Introducing Espresso – LinkedIn’s hot new distributed document store by Aditya Auradkar.
From the post:
Espresso is LinkedIn’s online, distributed, fault-tolerant NoSQL database that currently powers approximately 30 LinkedIn applications including Member Profile, InMail (LinkedIn’s member-to-member messaging system), portions of the Homepage and mobile applications, etc. Espresso has a large production footprint at LinkedIn with over a dozen clusters in use. It hosts some of the most heavily accessed and valuable datasets at LinkedIn serving millions of records per second at peak. It is the source of truth for hundreds of terabytes (not counting replicas) of data.

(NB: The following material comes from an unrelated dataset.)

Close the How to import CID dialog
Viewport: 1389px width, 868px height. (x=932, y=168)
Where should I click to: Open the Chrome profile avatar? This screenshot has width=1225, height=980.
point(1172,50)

To meet the needs of online applications, LinkedIn traditionally used Relational Database Management Systems (RDBMSs) such as Oracle and key-value stores such as Voldemort – both serving different use cases. Much of LinkedIn requires a primary, strongly consistent, read/write data store that generates a timeline-consistent change capture stream to fulfill nearline and offline processing requirements. It has become apparent that many, if not most, of the primary data requirements of LinkedIn do not require the full functionality of monolithic RDBMSs, nor can they justify the associated costs.
A must read if you are concerned with BigData and/or distributed systems.
A refreshing focus on requirements, as opposed to engineering by slogan, “all the world’s a graph.”
Looking forward to more details on Expresso as they emerge.
I first saw this in a tweet by Martin Kleppmann.